## Exercise description
The records follow. Transcribe only the lines from the line containing "Image resolution: width=904" through the end, both ends included, and leave out the pictures.
START Dataset excerpts
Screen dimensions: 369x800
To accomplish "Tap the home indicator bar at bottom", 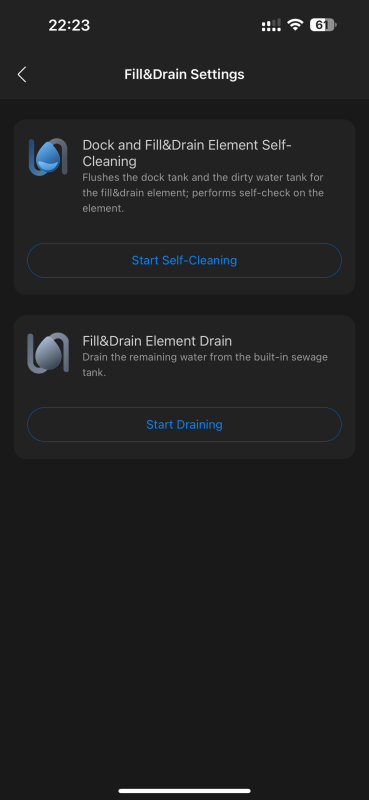I will tap(184, 791).
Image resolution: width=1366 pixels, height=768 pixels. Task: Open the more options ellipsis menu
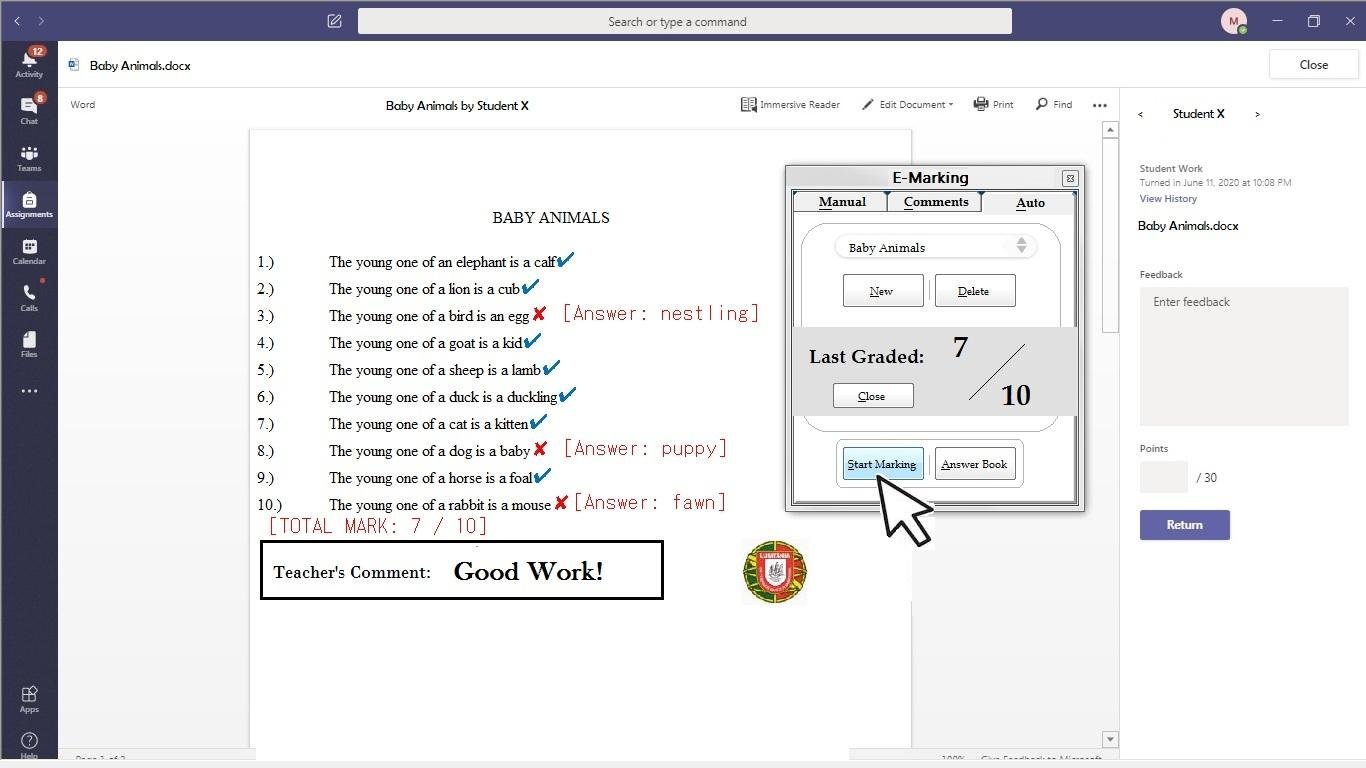tap(1100, 104)

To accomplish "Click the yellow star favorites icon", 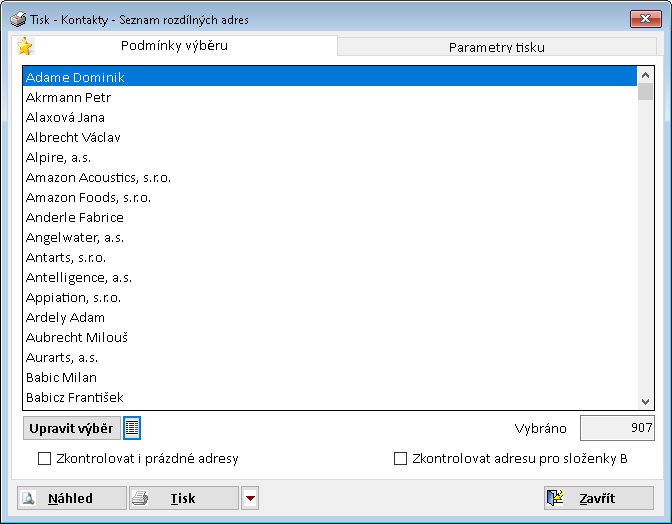I will pos(25,46).
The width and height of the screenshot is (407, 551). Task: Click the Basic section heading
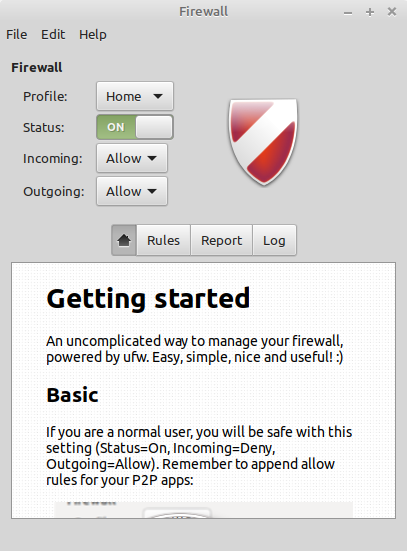pos(72,395)
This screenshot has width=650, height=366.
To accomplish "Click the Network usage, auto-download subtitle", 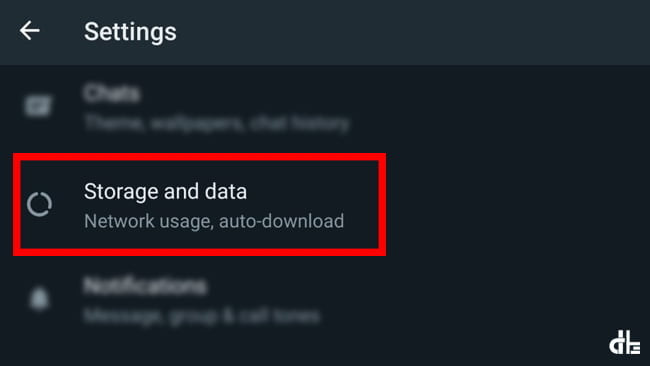I will coord(214,221).
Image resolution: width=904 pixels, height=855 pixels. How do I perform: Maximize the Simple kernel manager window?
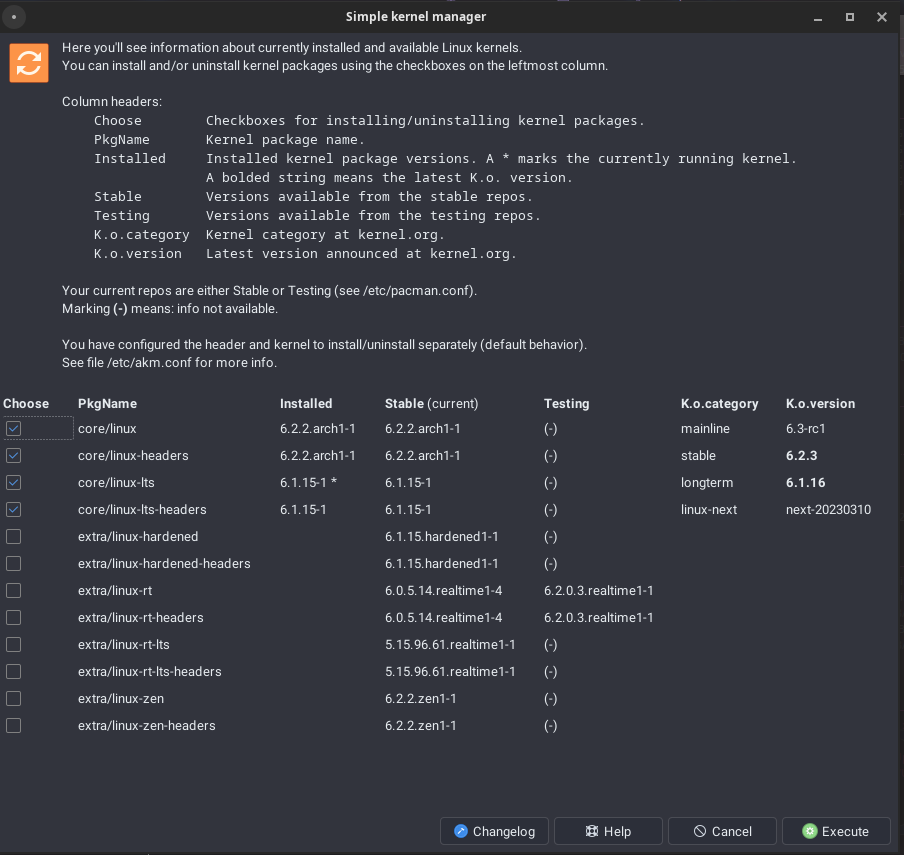tap(850, 17)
END Dataset excerpts
## Response to this task
Image resolution: width=904 pixels, height=855 pixels. How do I perform: Maximize the Simple kernel manager window?
tap(850, 17)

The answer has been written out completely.